O Bioparque Pantanal realizou, entre os dias 1º e 6 de junho, uma imersão focada na sustentabilidade e na conscientização ecológica. Em celebração à Semana Nacional do Meio Ambiente, o maior aquário de água doce do mundo promoveu um cronograma de atividades que uniu ciência, ludicidade e parcerias estratégicas de conservação da fauna pantaneira e cerrado.
Entre as principais atrações, o público pôde conferir de perto o trabalho técnico desenvolvido no complexo por meio de um laboratório móvel, onde foram demonstradas larvas e alevinos de peixes reproduzidos no próprio local.
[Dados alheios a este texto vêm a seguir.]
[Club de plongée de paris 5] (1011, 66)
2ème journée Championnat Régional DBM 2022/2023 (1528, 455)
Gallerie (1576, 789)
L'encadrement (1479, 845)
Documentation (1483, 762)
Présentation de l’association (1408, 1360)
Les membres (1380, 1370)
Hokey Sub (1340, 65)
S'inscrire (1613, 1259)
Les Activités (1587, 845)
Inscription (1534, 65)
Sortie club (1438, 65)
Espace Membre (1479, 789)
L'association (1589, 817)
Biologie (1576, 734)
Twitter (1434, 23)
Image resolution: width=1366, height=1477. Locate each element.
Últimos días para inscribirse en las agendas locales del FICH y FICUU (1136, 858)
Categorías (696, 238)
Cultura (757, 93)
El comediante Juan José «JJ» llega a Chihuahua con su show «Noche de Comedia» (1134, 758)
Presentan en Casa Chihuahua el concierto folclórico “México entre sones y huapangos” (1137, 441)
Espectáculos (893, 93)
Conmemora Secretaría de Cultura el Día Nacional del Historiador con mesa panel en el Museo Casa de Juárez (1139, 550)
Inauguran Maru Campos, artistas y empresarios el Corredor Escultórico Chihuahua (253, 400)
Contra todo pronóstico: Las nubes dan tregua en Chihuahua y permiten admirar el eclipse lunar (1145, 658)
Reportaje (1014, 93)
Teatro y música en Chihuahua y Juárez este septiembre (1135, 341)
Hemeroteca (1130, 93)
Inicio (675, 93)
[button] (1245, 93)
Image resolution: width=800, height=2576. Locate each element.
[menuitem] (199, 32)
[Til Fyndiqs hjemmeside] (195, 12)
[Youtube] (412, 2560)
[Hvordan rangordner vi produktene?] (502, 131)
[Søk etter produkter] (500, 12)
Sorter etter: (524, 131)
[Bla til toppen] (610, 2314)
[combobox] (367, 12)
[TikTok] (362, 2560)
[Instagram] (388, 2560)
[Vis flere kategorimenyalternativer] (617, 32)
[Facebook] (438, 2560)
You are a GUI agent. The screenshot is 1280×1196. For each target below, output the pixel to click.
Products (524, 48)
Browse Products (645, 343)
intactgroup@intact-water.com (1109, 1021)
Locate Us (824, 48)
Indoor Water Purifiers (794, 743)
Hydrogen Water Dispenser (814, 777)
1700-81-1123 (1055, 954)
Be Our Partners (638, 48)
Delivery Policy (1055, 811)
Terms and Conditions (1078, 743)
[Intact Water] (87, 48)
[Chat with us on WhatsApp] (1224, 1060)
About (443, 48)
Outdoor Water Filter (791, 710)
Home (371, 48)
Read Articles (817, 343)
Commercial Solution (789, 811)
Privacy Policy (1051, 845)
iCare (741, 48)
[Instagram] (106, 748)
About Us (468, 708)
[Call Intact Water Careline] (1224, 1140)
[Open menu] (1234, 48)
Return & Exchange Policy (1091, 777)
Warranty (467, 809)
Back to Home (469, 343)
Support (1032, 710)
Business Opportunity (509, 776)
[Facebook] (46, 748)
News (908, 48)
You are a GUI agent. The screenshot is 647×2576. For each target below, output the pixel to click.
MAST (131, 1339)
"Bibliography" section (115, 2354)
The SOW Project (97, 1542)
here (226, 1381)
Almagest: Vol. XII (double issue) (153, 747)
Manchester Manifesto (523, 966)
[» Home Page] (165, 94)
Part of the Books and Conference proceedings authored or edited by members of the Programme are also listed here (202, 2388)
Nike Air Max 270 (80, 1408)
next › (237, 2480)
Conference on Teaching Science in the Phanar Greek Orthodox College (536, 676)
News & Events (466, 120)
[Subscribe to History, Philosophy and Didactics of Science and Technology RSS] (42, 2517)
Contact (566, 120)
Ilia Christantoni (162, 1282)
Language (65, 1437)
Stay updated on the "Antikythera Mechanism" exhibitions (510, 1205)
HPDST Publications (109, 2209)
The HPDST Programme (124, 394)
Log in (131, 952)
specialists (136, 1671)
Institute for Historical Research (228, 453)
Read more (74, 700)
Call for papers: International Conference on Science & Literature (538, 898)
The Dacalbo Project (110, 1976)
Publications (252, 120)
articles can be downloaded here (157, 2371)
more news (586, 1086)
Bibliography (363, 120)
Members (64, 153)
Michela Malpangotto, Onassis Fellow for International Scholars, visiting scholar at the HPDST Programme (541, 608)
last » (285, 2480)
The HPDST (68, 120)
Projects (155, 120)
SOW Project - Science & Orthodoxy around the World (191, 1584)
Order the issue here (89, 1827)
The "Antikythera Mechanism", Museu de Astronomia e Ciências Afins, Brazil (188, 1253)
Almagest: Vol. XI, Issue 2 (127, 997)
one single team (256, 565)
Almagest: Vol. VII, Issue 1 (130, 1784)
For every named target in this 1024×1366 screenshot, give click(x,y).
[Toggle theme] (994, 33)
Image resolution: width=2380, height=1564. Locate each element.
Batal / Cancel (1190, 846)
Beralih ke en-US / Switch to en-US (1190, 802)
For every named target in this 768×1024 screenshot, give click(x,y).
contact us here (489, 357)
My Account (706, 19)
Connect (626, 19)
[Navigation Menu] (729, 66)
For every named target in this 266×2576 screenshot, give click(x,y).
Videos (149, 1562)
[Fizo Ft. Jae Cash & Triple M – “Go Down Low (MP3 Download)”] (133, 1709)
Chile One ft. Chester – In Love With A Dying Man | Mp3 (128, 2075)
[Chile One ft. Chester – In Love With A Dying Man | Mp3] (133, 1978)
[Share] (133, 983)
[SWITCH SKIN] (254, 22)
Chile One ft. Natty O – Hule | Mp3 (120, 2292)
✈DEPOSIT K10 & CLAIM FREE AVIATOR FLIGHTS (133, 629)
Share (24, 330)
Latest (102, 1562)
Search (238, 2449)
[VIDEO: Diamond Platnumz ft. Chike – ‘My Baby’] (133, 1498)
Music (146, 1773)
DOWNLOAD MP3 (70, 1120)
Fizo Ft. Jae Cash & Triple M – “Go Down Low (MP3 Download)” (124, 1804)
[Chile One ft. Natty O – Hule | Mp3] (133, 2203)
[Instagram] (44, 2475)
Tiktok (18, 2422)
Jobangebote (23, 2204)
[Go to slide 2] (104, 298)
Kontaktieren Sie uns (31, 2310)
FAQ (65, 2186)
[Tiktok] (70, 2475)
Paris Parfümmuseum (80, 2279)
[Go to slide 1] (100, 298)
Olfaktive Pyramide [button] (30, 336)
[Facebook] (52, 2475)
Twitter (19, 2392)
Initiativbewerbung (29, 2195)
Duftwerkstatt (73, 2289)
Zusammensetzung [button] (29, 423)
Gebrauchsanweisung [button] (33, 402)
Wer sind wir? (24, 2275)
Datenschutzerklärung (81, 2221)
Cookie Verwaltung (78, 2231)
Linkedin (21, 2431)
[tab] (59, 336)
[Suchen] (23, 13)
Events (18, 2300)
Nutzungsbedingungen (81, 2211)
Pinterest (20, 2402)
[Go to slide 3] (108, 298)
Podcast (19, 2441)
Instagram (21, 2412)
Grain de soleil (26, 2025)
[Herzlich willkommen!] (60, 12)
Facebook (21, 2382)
Na parte pedagógica, o Núcleo de Educação Ambiental (NEA) comandou contações de histórias utilizando os chamados “animais sentinelas” — como ariranhas, onças e jacarés —, que funcionam como importantes indicadores da saúde dos ecossistemas.
Parceria destaca “Gigantes” ameaçados de extinção
Um dos grandes destaques da semana foi a intervenção cultural e científica “Nossos Gigantes”, realizada em parceria com o Instituto de Conservação de Animais Silvestres (ICAS). A exposição levou para o circuito de aquários discussões fundamentais sobre a preservação de duas das espécies mais emblemáticas e ameaçadas do Estado: o tamanduá-bandeira e o tatu-canastra.
A mostra ofereceu aos visitantes:
- Experiência sensorial: Modelos lúdicos que permitiram visualizar o tamanho real das garras e unhas dos animais;
- Mitigação de impactos: Apresentação de estratégias práticas para reduzir os acidentes rodoviários envolvendo a fauna silvestre;
- Sustentabilidade integrada: Demonstração do papel de parcerias com produtores de mel locais na conservação da flora e da fauna.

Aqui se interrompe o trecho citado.